Analytics and daily life

JMP software is used for making important and compelling business points and scientific discoveries. Having worked in the software industry for a number of years, I’ve also found an interesting personal reliance on JMP to answer simpler questions in my daily life. I realized this recently as I maneuvered through my yearly personal budgeting process and shopped for a new place to live. What is it that’s said about having a hammer and everything looking like a nail?

For personal budgeting, I sometimes use a website called Mint.com. This website pulls data from banks, loans and credit cards into one Web source, and it allows me to export data into one .csv file.  Clicking on the .csv file automatically launches Excel on my system, which has a handy JMP add-in available to export data directly from Excel to JMP. One of my favorite aspects of JMP is the ease of importing data from other sources like Excel, websites with tables and .csv files.

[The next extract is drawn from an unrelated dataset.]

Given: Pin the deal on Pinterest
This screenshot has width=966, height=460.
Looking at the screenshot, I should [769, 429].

Using the JMP Add-In for Excel, with one button click I create a JMP data table and then start working to unravel the  stories in my spending habits. Mint’s data format groups my spending into categories that make it easy for me to ask questions in JMP. Am I eating out too much? Should I buy more groceries? What’s the impact of my visit to the coffee shop every morning?

 

Like most JMP users, I have a pattern in the way I work with JMP to navigate my way through an initial data session. My current approach uses Graph Builder as the first step, adding the Local Data Filter, which became available in JMP 10, to test different theories interactively. The Local Data Filter can be combined with a platform window for ad-hoc subsetting without affecting row states in a particular platform analysis. Attaching it to my Graph Builder session allows me to make an immediate impact on my view with selection criteria that are specifically targeted to my questions and theories.

In JMP 10, we also introduced a coxcomb graph into the Graph Builder collection. In simple cases, this graph can be a compelling tool to show highlights in data that would typically fit a pie or bar chart analysis.

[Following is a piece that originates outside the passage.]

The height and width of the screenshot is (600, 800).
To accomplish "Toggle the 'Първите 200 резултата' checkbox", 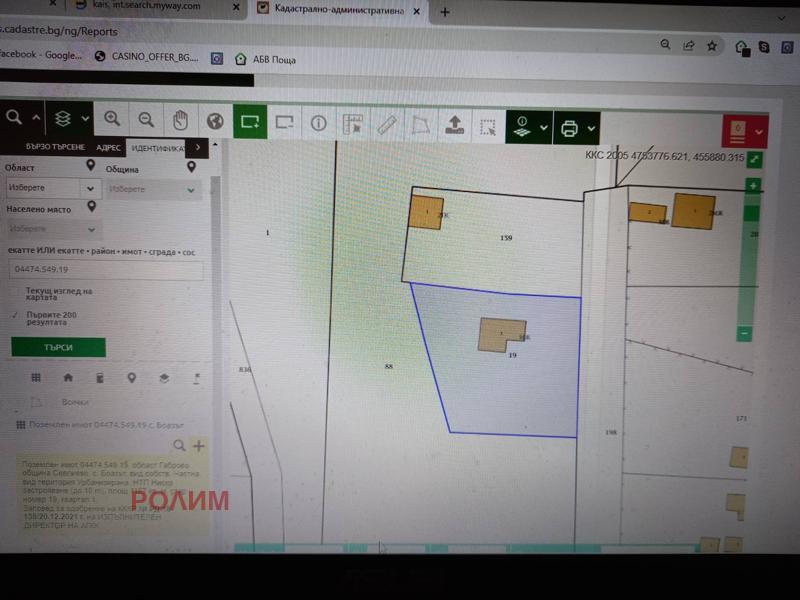I will [15, 315].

The coxcomb graph varies the radius on a traditional pie chart slice to reflect summary statistics. Thus, in my simple budgeting case, this graph shows me that I might do better to buy more groceries.

 

 

I also used Graph Builder with Wake County (North Carolina, USA) real estate data provided by a local broker, to clearly see how long I might expect my house to stay on the market. Looking at the graph below, I can see that as long as I price my home within market expectations, I should be fine. Most houses less than $700,000 were sold for over 95% of their asking price. Homes costing $1 million or more were sold for a much smaller percentage of the asking price and took many more days to sell. I guess that folks who own million-dollar homes can afford to hold off dropping their price.

A coxcomb graph can show more levels of information within each pie slice. Continuing with my analysis of daily habits, I’ll give some thought to the health implications of my choices in candy bars, using JMP’s sample data table candybars.jmp. In this data table, there is an assortment of candy bars, along with information about their calorie content along with their healthier characteristics, like vitamins and fiber.

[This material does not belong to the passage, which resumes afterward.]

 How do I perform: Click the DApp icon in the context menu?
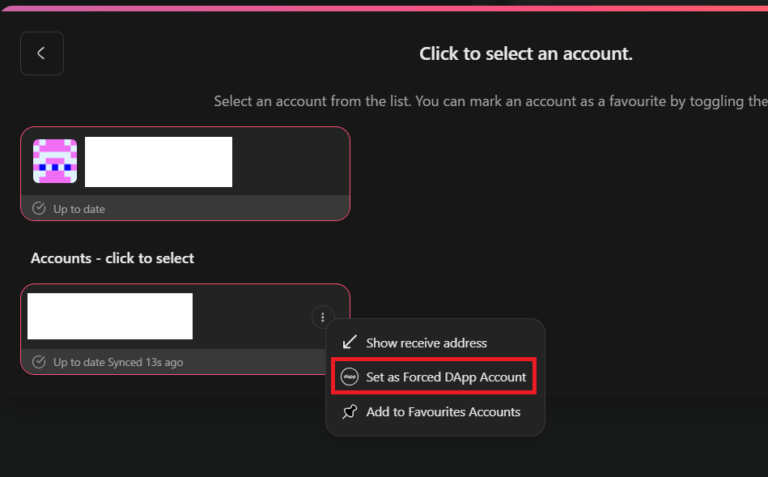click(350, 377)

Using the Local Data Filter, I again make my selections and review my top contenders.

Not surprisingly, I immediately see that the calorie count is much higher for my favorite candy bar. Luckily, this graph also shows me that the fiber and vitamins in this candy bar are also higher, thus making it a little easier to leave these on my grocery list as I improve my budgeting and eating habits in 2012!

 

1 Comment
Community Member

Audrey Ventura wrote:

I love it - using JMP to rationalize the particular candy bar purchase!